HANOI (AFP) — A frown crosses the face of Nguyen Thi Huong as she peruses the fresh produce at a Vietnamese market -- a series of food scandals has left her worried about just what is safe for her family to eat.
Vietnamese consumers have been hit by a string of bad news, with dangerous pesticides found on fruit and vegetables, cancer-causing chemicals in soy sauce and formaldehyde in the national dish, pho noodle soup.
"What can I buy now?" the 55-year-old housewife said, scanning the farm produce, tofu and meats at Hanoi's bustling Xanh market. "All the food looks fresh and good, but I can't be sure it's safe for my family."
Consumers in Vietnam, a country of 84 million people, have long been proud of their delicious and healthy cuisine, typically high in greens and low in fat and prepared with a wide variety of market-fresh ingredients.
Early each morning, thousands of farmers travel by truck, moped or bicycle to deliver fresh vegetables, poultry products and meat from outlying farms to the inner city areas of Hanoi and Ho Chi Minh City.
But as Vietnam is turning from a mainly agrarian country, where three quarters of people are farmers, into a more industrialised and market-driven economy, food scares blamed on intense agrochemical use have risen sharply.
A recent survey by the state-run Plant Protection Department found pesticides on 30 to 60 percent of the vegetables tested in Hanoi markets, including substances that are banned in Vietnam and other countries.
One of them was the insecticide metamidophos, which has been linked to health problems in China, Hong Kong, South Korea and the United States.
Many farmers in Vietnam and neighbouring China use high doses of chemical fertilisers and pesticides to boost production in a cut-throat market where margins are slim, even though many know the substances pose health risks.
"My family doesn't eat the vegetables I sell in the market every day," admitted Nguyen Thi Nhuong, a stall-owner who sells produce she grows in Thanh Tri district outside the capital Hanoi.
"We have set aside a small part of our garden for vegetables that grow naturally for our daily use. We are afraid the chemicals will harm our health."
Health scandals have also hit other foods in Vietnam, where an increasingly aggressive media is highlighting food scandals, leaving many people scared and unsure what, if anything, is still safe to eat.

Excerpts from a dataset:
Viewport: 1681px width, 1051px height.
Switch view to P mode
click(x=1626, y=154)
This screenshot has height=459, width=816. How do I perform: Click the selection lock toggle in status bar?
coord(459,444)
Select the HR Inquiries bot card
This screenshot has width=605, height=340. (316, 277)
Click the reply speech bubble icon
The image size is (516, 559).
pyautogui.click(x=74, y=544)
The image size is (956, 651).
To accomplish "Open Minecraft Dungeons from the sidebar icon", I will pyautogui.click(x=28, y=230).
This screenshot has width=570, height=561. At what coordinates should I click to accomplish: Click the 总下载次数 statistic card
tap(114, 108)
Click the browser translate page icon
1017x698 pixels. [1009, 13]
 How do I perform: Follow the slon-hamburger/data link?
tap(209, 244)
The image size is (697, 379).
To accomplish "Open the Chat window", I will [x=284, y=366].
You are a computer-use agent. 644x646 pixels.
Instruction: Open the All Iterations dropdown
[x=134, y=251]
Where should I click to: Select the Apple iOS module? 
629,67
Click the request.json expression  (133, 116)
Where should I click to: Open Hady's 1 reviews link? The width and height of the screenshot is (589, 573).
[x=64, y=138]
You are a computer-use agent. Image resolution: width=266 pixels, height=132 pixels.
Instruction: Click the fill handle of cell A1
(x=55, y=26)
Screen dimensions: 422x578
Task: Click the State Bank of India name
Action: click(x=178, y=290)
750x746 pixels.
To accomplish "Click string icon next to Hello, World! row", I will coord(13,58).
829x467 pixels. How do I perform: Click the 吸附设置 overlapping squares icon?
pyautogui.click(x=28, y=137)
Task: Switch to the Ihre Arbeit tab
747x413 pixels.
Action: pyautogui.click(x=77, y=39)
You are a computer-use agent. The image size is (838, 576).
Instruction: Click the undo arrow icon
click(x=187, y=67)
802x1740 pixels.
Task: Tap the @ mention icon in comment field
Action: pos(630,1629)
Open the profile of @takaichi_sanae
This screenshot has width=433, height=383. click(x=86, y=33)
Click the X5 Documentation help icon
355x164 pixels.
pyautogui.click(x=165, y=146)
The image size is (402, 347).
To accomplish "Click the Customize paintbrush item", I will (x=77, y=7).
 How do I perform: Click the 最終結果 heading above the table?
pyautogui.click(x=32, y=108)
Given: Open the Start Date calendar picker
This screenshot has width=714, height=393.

→ **Exercise instructions**: According to the article on food scandals in Vietnam, what share of the vegetables tested in Hanoi markets carried pesticides in the Plant Protection Department survey?

→ **Output of the exercise**: Between 30 and 60 percent of them.